Common Grounds


The Price of Fear, the Price of Dictatorship ثمن الخوف، ثمن الديكتاتوريه يدفعها العرب الان

March 13, 2017

By: Sami Jamil Jadallah, JD

Founder and Executive Director

New Arab Foundation

     

Mr. Sami Jamil Jadallah is a Palestinian-American immigrant with over 50 years in the US and is a Veteran of the US Army where he received leadership award.

Sami attended Indiana University where he earned his BA, MPA/School of Public and Environmental Affairs and Doctor of Jurisprudence.

After a two-year stint with a major Wall Street law firm, Sami and for the last 35 years served as international legal and business consultants with clients from the Middle East, Europe, Latin America and the US.

 

I grew up when there were curfews that lasted for days, when listening to the wrong radio station can land you in jail, when a stupid illiterate “security/mukhabarat” can haul you to jail for no reason. I remember when and have seen "gendarmerie" on horses raiding villages, breaking into homes; mixing rice, oil, lentil and flour in the middle of the floor.

The Price of Fear, the Price of Dictatorship                     ثمن الخوف، ثمن الديكتاتوريه يدفعها العرب الان

Yes, in those days we did live in fear. So did hundreds of millions of Arabs. That is why dictatorships flourished all over the Arab world and that is why 30 and 40 years later, sooner than later the people and nations are paying the price of fear and are paying the very heavy price of dictatorship in blood, lives, and destruction.

 

One has to wonder what Egypt would be like if Nasser was not a military and political dictator. Would Egypt lost the 1967 War and would Egypt have Sadat and Hosni Mubarak as leaders? Would Egypt be in the terrible mess it is in now and has been for the last 50 years? While Hosni Mubarak, his family, and his friends looted the country, world financial institutions were demanding the Egyptian government to reduce, even cancel, subsidies on bread, and other basic food such as fava beans, the staple food for the majority of the Egyptian people. Those lucky families were able to have chicken or boney meat once a week, if any.

 

One has to wonder, would Iraq be the same if it did not have a criminal dictator like Saddam Hussein? Would Iraq be in the terrible mess it is in now? Would Iraq engage in its eight years with Iran for and on behalf of the United States? Would Saddam waste the nation wealth and over one million of his citizens over a reckless war? But then we had our own George W. Bush and our two wars and we are not even Iraq and we have our own “elected dictatorship.”

 

Saddam’s dictatorship was something to remember, engaging Iraq from one war to another, from the war with Iran to the war on Kuwait and that, of course, led to the American/Israeli invasion of Iraq. Millions of people were wasted and $trillions were flushed down the drain. George W. Bush did the same, flushed trillions down the drain, and putting the country in perpetual danger.

 

Hafez Assad was no different from Saddam. He took over in a military coup, ruled the country with an iron fist, and allowed his family to loot the country and to preserve his family rule he engaged in a deliberate war against the city of Hamah, no different from the Assad family attack on the city of Homs. His brother as commander of the Presidential Guard claimed to have killed not less than 38,000 in the city of Hamah back in 1982.

*Direction 1*
In the essay on fear and dictatorship, how many people did Hafez Assad's brother claim to have killed in Hamah in 1982?
*Direction 2*
Please duplicate the essay on fear and dictatorship between "I grew up when" and "lives, and destruction.", inclusive.

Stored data
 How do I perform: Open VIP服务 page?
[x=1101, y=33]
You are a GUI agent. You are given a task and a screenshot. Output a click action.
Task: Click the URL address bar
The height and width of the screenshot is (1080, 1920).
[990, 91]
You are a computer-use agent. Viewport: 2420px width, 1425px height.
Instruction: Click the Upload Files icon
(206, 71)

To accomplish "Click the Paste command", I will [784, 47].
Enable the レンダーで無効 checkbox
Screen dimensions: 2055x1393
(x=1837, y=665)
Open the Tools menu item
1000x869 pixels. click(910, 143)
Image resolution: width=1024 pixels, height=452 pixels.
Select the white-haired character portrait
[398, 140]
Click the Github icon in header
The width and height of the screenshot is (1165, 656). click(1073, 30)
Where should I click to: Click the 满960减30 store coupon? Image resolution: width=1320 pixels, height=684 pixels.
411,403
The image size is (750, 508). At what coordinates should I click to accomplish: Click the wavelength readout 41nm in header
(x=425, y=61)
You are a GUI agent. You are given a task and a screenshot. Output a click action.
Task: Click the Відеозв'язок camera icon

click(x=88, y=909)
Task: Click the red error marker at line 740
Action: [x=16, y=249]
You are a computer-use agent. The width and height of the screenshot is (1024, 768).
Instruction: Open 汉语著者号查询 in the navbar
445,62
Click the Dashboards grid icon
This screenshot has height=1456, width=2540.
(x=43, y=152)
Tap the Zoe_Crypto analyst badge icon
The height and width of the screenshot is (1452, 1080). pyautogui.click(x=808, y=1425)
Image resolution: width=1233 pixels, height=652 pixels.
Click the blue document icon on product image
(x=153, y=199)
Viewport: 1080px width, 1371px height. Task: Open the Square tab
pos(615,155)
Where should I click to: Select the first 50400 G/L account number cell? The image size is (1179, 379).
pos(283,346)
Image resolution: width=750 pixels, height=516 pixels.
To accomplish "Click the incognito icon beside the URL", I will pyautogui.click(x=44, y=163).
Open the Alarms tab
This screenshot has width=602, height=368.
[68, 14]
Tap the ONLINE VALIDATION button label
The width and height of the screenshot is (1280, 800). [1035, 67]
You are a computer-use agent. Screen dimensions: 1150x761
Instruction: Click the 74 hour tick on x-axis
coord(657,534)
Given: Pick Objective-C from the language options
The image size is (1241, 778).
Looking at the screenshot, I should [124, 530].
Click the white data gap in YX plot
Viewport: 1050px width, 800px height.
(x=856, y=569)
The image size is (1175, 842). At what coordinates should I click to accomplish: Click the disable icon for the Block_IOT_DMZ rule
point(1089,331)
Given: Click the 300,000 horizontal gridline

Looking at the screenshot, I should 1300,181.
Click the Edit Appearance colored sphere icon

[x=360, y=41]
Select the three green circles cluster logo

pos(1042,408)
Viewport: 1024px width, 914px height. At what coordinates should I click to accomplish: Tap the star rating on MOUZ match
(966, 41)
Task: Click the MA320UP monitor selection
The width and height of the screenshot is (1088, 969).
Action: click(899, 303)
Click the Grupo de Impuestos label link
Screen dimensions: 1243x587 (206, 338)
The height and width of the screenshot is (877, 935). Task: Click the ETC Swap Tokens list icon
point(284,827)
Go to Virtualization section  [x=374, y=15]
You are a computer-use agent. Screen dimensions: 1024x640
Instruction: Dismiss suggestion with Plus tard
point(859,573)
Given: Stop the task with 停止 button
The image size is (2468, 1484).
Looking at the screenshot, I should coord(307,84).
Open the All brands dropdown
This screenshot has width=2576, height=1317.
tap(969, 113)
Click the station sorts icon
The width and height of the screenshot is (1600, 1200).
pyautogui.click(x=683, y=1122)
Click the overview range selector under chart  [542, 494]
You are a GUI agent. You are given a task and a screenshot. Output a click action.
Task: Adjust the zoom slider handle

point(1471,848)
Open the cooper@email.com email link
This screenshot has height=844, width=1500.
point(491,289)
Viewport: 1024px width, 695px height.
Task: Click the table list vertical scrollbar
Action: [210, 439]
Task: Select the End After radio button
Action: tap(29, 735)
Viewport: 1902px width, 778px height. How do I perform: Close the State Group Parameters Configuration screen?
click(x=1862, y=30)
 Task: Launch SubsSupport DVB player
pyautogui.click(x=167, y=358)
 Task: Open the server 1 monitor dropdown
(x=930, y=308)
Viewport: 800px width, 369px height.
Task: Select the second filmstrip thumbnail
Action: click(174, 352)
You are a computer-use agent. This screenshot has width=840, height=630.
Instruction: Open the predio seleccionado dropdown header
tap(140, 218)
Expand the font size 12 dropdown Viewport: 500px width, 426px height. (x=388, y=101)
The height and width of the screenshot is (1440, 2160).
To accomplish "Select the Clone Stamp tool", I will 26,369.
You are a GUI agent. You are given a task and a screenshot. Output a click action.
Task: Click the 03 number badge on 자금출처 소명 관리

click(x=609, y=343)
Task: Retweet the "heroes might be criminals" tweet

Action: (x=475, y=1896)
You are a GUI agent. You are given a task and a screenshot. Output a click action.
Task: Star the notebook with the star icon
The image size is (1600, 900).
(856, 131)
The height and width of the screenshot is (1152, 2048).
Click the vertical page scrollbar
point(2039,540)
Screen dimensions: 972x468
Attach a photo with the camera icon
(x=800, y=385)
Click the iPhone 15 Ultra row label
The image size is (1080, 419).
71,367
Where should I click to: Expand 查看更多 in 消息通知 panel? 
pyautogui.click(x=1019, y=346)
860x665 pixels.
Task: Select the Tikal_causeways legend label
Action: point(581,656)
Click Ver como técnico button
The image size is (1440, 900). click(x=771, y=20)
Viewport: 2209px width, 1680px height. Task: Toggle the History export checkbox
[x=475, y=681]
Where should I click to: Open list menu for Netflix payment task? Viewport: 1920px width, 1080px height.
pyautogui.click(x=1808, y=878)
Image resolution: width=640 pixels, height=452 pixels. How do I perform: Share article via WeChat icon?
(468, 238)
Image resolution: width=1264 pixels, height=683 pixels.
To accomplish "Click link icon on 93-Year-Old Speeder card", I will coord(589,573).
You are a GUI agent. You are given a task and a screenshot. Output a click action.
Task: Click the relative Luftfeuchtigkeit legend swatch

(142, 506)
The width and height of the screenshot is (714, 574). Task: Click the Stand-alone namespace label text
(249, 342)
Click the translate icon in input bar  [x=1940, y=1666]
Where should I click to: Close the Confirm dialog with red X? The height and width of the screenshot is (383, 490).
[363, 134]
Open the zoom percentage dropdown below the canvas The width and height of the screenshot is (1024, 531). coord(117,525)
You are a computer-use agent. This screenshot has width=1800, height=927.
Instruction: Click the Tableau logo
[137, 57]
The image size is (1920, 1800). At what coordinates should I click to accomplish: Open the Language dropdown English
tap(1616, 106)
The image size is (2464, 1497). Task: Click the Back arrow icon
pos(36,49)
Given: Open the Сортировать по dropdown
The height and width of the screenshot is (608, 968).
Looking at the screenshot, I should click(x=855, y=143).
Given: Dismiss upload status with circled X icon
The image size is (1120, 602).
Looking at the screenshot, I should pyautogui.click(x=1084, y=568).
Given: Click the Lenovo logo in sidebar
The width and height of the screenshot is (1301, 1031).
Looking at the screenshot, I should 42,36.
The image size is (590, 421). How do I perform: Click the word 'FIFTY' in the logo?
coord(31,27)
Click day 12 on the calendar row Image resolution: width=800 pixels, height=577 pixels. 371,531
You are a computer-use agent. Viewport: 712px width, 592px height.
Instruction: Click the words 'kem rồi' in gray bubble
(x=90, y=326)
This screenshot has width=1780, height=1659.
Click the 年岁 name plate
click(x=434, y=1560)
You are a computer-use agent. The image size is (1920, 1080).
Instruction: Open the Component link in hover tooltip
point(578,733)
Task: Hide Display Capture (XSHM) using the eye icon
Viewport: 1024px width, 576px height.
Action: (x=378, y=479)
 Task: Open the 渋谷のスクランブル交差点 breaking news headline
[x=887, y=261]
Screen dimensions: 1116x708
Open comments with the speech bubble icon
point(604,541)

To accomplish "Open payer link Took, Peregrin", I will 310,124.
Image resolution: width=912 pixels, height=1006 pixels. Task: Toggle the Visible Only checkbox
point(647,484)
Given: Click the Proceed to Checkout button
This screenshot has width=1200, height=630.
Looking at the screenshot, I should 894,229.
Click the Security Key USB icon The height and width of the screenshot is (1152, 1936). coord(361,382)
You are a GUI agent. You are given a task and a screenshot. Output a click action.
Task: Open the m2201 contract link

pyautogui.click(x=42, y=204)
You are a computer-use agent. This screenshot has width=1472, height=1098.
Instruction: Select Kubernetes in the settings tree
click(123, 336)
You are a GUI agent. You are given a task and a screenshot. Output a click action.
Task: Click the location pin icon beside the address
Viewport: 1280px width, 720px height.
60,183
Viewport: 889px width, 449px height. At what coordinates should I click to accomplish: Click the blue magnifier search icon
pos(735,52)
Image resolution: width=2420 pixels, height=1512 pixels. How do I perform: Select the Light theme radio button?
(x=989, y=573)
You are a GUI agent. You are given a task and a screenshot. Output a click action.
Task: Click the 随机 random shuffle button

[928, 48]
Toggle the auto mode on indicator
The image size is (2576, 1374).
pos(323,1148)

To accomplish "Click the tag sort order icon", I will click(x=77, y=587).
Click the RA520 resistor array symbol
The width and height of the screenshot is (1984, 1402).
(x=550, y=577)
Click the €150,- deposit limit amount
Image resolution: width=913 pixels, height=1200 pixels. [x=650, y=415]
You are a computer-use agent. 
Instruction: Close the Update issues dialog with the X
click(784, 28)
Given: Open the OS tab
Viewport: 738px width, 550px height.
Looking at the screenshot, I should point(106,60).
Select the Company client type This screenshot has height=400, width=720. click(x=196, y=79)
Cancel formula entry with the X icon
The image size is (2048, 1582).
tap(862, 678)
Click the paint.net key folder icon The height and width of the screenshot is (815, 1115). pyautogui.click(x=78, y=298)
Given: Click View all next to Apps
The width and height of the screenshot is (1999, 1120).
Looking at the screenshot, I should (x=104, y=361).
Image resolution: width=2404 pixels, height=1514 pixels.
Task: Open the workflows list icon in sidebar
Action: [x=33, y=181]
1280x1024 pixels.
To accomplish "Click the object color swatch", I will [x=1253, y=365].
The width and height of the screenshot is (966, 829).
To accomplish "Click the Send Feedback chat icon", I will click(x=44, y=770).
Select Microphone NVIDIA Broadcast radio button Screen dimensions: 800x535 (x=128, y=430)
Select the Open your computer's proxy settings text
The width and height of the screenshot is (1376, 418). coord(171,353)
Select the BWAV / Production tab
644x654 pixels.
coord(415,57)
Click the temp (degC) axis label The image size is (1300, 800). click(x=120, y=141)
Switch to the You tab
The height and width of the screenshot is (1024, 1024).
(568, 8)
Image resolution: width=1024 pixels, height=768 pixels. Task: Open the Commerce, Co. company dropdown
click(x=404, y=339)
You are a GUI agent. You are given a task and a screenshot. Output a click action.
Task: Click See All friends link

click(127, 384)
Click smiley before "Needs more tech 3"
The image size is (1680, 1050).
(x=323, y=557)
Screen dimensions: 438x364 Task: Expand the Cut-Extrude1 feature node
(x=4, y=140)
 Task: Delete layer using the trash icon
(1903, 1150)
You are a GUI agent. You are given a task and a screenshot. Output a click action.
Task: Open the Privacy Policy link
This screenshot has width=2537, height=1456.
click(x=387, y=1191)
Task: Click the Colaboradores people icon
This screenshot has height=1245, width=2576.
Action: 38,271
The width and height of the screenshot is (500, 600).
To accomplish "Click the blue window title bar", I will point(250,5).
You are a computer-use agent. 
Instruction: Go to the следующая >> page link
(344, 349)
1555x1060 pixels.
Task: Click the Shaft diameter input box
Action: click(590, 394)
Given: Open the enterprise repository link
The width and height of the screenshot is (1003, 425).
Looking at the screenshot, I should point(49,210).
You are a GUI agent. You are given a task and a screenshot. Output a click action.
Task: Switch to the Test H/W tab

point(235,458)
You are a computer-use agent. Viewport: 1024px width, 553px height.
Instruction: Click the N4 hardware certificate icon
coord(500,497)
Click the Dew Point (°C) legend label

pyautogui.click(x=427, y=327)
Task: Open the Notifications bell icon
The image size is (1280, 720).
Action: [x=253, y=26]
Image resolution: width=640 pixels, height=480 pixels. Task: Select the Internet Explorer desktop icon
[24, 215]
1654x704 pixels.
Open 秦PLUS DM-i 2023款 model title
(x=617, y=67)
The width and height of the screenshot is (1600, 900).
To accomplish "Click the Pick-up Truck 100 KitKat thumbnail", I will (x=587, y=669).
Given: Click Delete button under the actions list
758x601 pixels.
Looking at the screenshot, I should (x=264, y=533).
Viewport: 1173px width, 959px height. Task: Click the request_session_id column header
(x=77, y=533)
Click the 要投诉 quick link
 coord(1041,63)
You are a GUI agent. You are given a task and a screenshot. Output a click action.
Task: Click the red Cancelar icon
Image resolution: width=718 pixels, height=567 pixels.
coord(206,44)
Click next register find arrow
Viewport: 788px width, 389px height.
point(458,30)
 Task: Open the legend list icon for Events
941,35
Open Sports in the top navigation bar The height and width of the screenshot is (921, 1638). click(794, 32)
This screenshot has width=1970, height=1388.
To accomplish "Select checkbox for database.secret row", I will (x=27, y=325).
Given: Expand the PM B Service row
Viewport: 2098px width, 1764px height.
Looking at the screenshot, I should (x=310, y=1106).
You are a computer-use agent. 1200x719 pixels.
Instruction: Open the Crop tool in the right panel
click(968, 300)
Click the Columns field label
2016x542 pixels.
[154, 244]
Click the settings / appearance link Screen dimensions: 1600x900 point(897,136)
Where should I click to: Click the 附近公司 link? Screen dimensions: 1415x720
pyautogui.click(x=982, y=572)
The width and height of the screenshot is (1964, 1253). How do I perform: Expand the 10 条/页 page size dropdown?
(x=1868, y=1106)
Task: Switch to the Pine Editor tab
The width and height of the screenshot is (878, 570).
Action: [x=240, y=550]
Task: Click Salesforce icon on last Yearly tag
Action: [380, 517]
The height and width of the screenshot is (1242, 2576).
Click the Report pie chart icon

*Complete response 1*
Not less than 38,000.

*Complete response 2*
I grew up when there were curfews that lasted for days, when listening to the wrong radio station can land you in jail, when a stupid illiterate “security/mukhabarat” can haul you to jail for no reason. I remember when and have seen "gendarmerie" on horses raiding villages, breaking into homes; mixing rice, oil, lentil and flour in the middle of the floor.

The Price of Fear, the Price of Dictatorship                     ثمن الخوف، ثمن الديكتاتوريه يدفعها العرب الان

Yes, in those days we did live in fear. So did hundreds of millions of Arabs. That is why dictatorships flourished all over the Arab world and that is why 30 and 40 years later, sooner than later the people and nations are paying the price of fear and are paying the very heavy price of dictatorship in blood, lives, and destruction.